A la veille des élections européennes du 9 juin, les technocrates du Conseil planchaient toujours sur des “principes directeurs communs volontaires”. Le but : fournir des outils d’analyse et de quantification de certains dépenses de fonctionnement ou d’investissement, telles que la création de crèches, l’amélioration des services de recherche d’emploi ou encore les soins aux personnes âgées, pour les ramener en pourcentage de PIB.
« On a négocié pour mettre du social dans les objectifs communs, en plus du ‘vert’ et du numérique », explique une source proche des discussions, et « permettre aux ministres des affaires sociales de mettre du social dans les plans nationaux ». Les dépenses et investissements sociaux seront pris en compte (selon une méthode, donc, encore à définir) dans le volet préventif du Pacte, mais pas dans l’analyse de soutenabilité de la dette.
Que vont devenir ces travaux portés à bout de bras par la présidence belge, maintenant que le gouvernement De Croo s’est mis en affaire courante suite aux élections fédérales belges du 9 juin ? La Hongrie, qui assurera la présidence à partir du 1er juillet, va-t-elle reprendre le flambeau ? Et qui, au Parlement français, pourra suivre ces discussions?
“Incapables de gouverner”
La Confédération européenne des syndicats, qui a participé à cette tentative de contre-réforme, estime que les coupes attendues risquent d’annuler les effets du « plan de relance et de résilience » européen lancé en 2020 et doté de plus de 800 milliards d’euros (en cours de distribution). Pour les quatre plus grands pays concernés, elles atteindraient 72,9 milliards d’euros par an pendant les premières années d’application, soit l’équivalent d’un million et demi d’enseignants, selon les syndicats.

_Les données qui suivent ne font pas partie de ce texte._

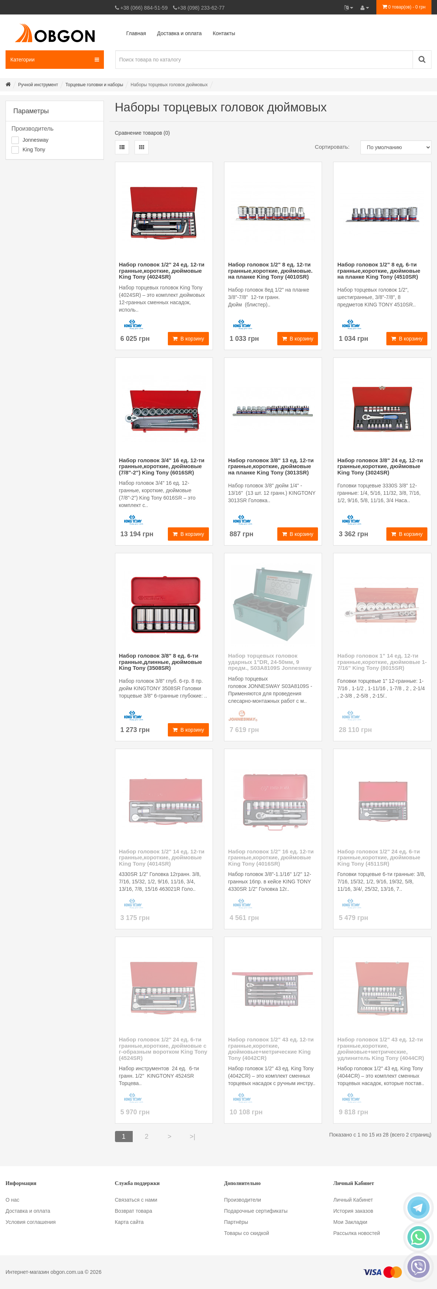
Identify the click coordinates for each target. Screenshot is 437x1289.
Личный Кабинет (353, 1200)
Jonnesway (35, 140)
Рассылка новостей (356, 1233)
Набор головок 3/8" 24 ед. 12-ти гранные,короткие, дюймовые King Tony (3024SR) (380, 466)
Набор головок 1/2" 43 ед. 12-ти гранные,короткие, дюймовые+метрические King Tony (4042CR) (271, 1048)
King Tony (34, 149)
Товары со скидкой (246, 1233)
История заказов (353, 1211)
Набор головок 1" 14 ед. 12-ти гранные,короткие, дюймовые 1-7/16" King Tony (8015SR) (382, 661)
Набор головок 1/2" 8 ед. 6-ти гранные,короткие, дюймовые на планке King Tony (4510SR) (378, 270)
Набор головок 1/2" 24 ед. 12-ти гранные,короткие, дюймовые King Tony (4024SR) (162, 270)
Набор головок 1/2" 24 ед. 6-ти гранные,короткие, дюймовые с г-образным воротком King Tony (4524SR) (163, 1048)
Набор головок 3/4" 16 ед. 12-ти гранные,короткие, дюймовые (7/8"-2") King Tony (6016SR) (162, 466)
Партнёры (236, 1222)
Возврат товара (133, 1211)
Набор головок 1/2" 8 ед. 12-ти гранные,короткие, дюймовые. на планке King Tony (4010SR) (270, 270)
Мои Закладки (350, 1222)
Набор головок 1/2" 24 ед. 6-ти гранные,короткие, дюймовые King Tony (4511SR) (378, 857)
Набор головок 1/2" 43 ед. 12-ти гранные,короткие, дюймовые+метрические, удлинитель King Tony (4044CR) (380, 1048)
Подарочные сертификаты (256, 1211)
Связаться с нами (136, 1200)
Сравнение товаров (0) (142, 133)
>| (192, 1136)
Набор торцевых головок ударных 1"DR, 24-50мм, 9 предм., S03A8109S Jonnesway (270, 661)
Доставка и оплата (28, 1211)
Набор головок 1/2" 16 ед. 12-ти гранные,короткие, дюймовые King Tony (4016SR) (271, 857)
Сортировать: (332, 147)
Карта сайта (129, 1222)
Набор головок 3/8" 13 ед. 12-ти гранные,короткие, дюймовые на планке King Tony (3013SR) (271, 466)
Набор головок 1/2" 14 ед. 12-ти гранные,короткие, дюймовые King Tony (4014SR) (162, 857)
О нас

Emmanuel Macron, qui a tant vanté les mérites du plan de relance européen, s’est gardé de faire la publicité du revers de la médaille de ces nouveaux transferts du centre vers les Etats membres. Il était pourtant bien placé pour savoir sur quel mur budgétaire celui ou celle qui passera l’été à l’Hôtel Matignon risque de s’écraser.
Il n’a pas pu non plus lui échapper que ceux avec qui il s’apprête à gouverner à partir du 8 juillet ont voté contre cette réforme.
Le 23 avril, au Parlement, les socialistes français, dont Raphaël Glucksman et Aurore Lalucq, s’étaient affranchis, avec quelques autres, belges et néerlandais, des consignes de leur groupe en rejetant le compromis avec le Conseil forgé en février par les rapporteurs (un conservateur allemand et une socialiste portugaise). Jordan Bardella et les autres eurodéputés du Rassemblement national, avaient aussi voté contre, à l’instar des Allemands de l’AfD, les Italiens de la Lega s’abstenant.
L’eurodéputé Renaissance Stéphanie Yon-Courtin avait alors déclaré que ceux qui s’opposaient « montraient leur irresponsabilité et faisaient la preuve qu’ils étaient incapables de gouverner ». Les mêmes, donc, auxquels le président de la République a décidé de donner le pouvoir en dissolvant l’Assemblée nationale au lendemain de la défaite de son camp aux élections européennes.
(*) Contrairement à ce qui avait été indiqué dans un premier temps, la Commission ne doit pas valider les plans nationaux pour le 30 septembre, mais les Etats membres lui soumettre leur plan pour le 20 septembre.